| HN Mirror

Y	Hacker News new \| ask \| show \| jobs

by whatever1 858 days ago

The trial and error is the worst part.

In traditional languages, you can print iteration by iteration the intermediate result and understand if there is something wrong.

In SQL you sample output, and you keep changing the query until you think you get it right. And then 2 years later someone else finds that the query was wrong all this time.

5 comments

jalk 858 days ago

Common Table Expressions (CTE) do help a little, as you can query each “table” and inspect the output. Debugging a giant query with deeply nested sub queries is very painful indeed

link

Ma8ee 858 days ago

So do table variables and temp tables.

link

remus 858 days ago

> The trial and error is the worst part.

I don't know about anyone else, but I do this kinda naturally when writing SQL queries. Usually start with a base table, query the first 100 rows to see what the data looks like, start joining on other tables to get info I need, querying as I go to check join conditions, perhaps build out some CTEs if I need to do some more complex work, query those to check the format of the data ... And so on.

It doesn't feel that different to any other programming in that sense. Querying is printing.

link

fifilura 858 days ago

> you can print iteration by iteration the intermediate result

You would not be able to do that with a multi-threaded/multi-process application.

And this is the reason why e.g. Trino/Presto is so powerful together with SQL.

Instead of telling the computer how to go by to get your result, you tell it what result you want and let it do it in the best way.
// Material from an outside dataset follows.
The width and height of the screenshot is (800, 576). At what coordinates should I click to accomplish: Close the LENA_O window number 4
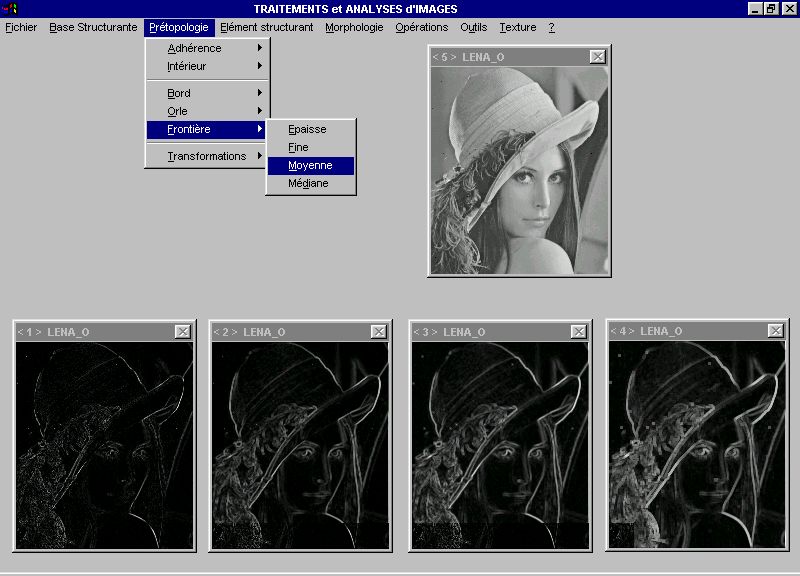click(x=775, y=331)
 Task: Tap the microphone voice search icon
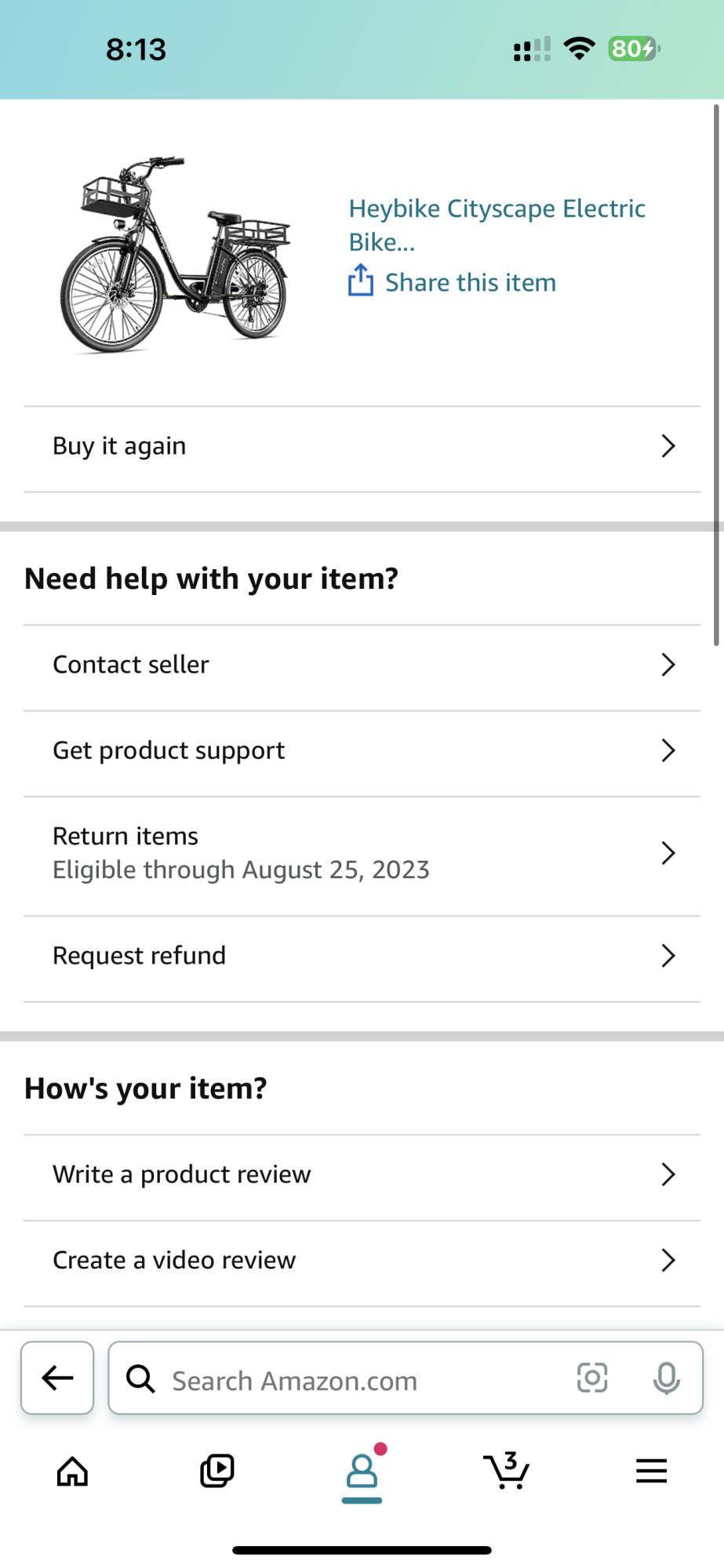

The most up-front way of telling a computer "how" is a for-loop. And SQL does not have it. It may seem limiting, but avoiding explicit for loops gives the freedom to the computer. If it sees it fit to distribute that calculation over 200 distributed CPUs it can do that. With an imperative language you need to tell the computer exactly how it should distribute it. And from there it gets really hairy.

link

whatever1 858 days ago

In development I don't need it to be multi-threaded. 1 thread is fine, as long as I can explain, step-by-step, how the calculations produced the output.

link

fifilura 858 days ago

If you don't need threads in development OR production, you might as well do SELECT * from users and do the join in your imperative code.

If you need threads in production I think you will end up getting rid of your for loops anyway (or possibly, if you really want to, end up in a mutex/semaphore quagmire).

I must say, though, that there are other benefits with a declarative approach than just avoiding threading issues. But I guess it takes some getting used to.

I would say that the same "I cant step through my code" argument also goes for functional style code.

link

Ma8ee 858 days ago

> If you don't need threads in development OR production, you might as well do SELECT * from users and do the join in your imperative code.

Except that it most likely will be orders of magnitude slower. Most databases are very good at what they are doing.

link

fifilura 858 days ago

Yes. Kind of my point to. But the OP missed the possibility to step through the code.

link

vrighter 857 days ago

sure you can. set the concurrency limit to 1. If you're debugging the logic and not some race condition then this works perfectly fine. Remember to profile afterwards though

link

Ma8ee 858 days ago

Trial and error is usually a bad idea in all kinds of programming.

link

r00fus 858 days ago

I mean, I never build a query from front to back. Usually I build it FROM -> JOIN -> WHERE -> SELECT.

link

mycall 858 days ago

Start off with SELECT * then once the joins are working, filter * down to the essentials.

link